3 commonly forgotten parenting plan provisions

On Behalf of | Feb 12, 2021 | Divorce |

The divorce process brings many challenges to a couple wishing to end their marriage. From negotiations centering on child support and spousal maintenance to child custody and property division, the divorcing couple must work together to reach a compromise that allows one household to be efficiently split into two. Unfortunately, each dispute seems to have multiple layers.

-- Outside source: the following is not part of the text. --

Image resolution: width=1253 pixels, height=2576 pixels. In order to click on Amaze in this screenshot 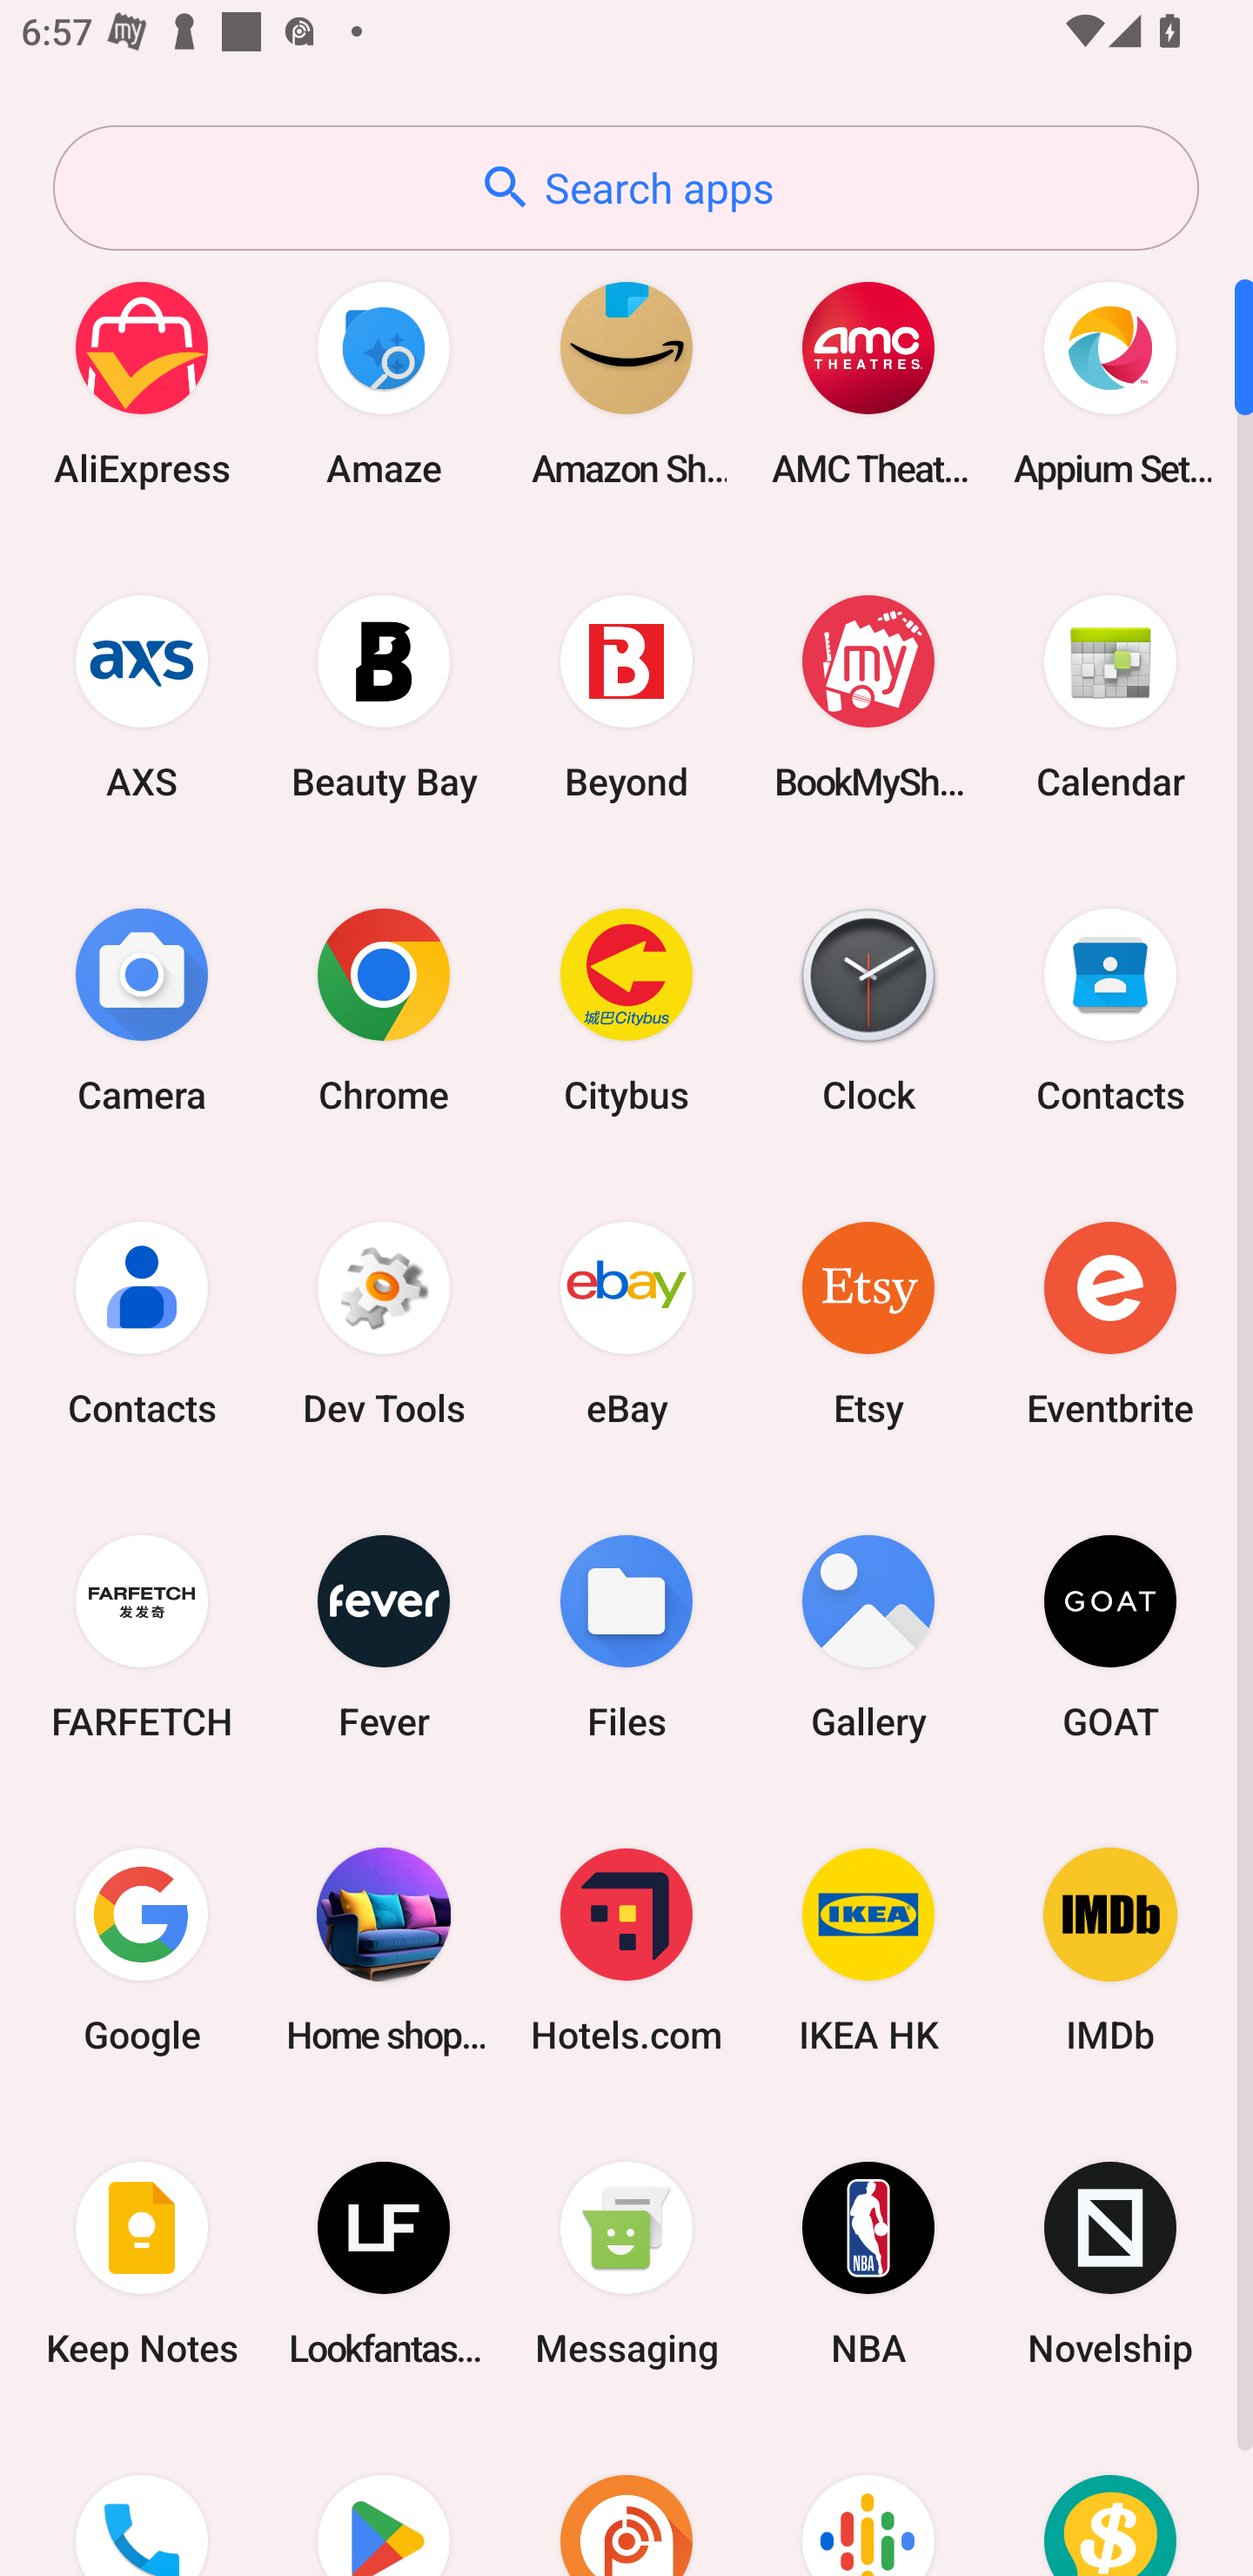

For example, reaching a successful visitation solution often entails developing a comprehensive parenting plan. The parenting plan is designed to help parents avoid future disagreements as elements such as where the custody exchange will take place and how school vacations are handled. With all this stress, however, it is not uncommon for a divorcing couple to overlook certain conversations that could prevent significant arguments in the future. Here are three commonly overlooked provisions that should be addressed in a parenting plan:

  • Grooming and body modifications: As the child ages, he or she might find the desire to express their individuality in a physical way. While the parenting landscape will likely evolve over time, it is wise for the divorcing couple to address certain dramatic changes. Thoughts regarding a shaved head, for example, hair coloring, piercings or tattoos could be discussed in the parenting plan. At the very least, parents can set forth a documented agreement that both parents must be involved in all discussions going forward.
  • Screentime limits and punishment consistency: Different situations lead to different reactions, but it is handy to spell out certain restrictions in the parenting plan. These factors can be adjusted over time, but the divorcing couple could discuss dietary habits (limits on processed sugar or fast food) or screentime (how many hours of videogames are permissible per week). Additionally, the parents could place terms in the document regarding communicating punishments so if the smartphone is off-limits at dad’s house, the same restriction is carried over to mom’s house when custody is exchanged.
  • Bad weather custody exchanges: Ohio residents are no strangers to dramatic weather patterns. Between aggressive heat in the late summer to potential blizzards in the winter months individuals might also have to fight through heavy rain and tornado warnings. It is wise to include some verbiage in the parenting plan regarding contingencies. What happens if the custody exchange is supposed to take place during a heavy snowfall? Should it be moved up or delayed? Addressing these agreements in the present can help prevent arguments in the future.

While it is unrealistic to identify and discuss every contingency in the initial parenting plan, it is wise to remember these three factors that could lead to heated disputes in the future. Do not hesitate to seek the guidance of a skilled legal professional when you have questions regarding family law matters.